Higher educational status was also identified as a predictor of adherence in this study. This highlights the importance of giving more attention to hypertensive patients of lower educational training when indications are being giving or during patient’s counseling. Health providers practicing in the South- Eastern part of the country should use different feedback techniques to assess how much their patients understand the suggestions they receive.

This study also highlighted the need of patient’s education and counseling. Patients that experienced a side-effect were less likely to adhere to medication. Hypertensive patients will adhere more to therapy if they have a pre-knowledge of the possible sideeff ects that could result from treatment. A possible intervention to take care of adverse effects is to involve patients on self management of adverse effects i.e. to teach them how to identify adverse events and what to do when they occur [22-24].

The major limitation of this study was that selfreported adherence was assessed once and not longitudinally. One point measurement of adherence may not reflect true adherence to medication(s) since antihypertensive drugs are taken chronically. Another important point to consider when interpreting the result obtained in this study is that self-reported adherence was used. Patient’s self report may not be factual. Further studies should explore the use of multiple adherence assessment method like provider’s report, Morisky Medication Adherence Scale (MMAS) etc which could be compared and aggregated to get a single adherence estimate.
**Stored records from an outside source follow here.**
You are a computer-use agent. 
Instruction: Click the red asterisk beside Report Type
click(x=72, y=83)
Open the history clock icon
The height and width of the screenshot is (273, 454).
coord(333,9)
Non response (missing value) bias was a limitation. Also, interviewer bias was another potential limitation due to differences in interviewers’ attitude, though we believe that this effect should be minimal as all of them were trained before the study and they were highly experienced in this regard.

Conclusion

Higher educational status and forming a habit of taking medication regularly increased adherence to hypertension medications while experience of a side-effect decreased self-reported adherence to medication. These factors identified as correlates of adherence to anti-hypertensive drugs in the study population could be used to design interventions to improve adherence to hypertension medications in Nigeria. However, there is need for a larger study targeted at identifying other factors that could affect adherence to long term hypertensive therapy in Nigerians with high blood pressure.

Acknowledgement

The authors wish to acknowledge the assistance of the staffof department of Clinical Pharmacy and Pharmacy Management, University of Nigeria, Nsukka during the data collection and analysis.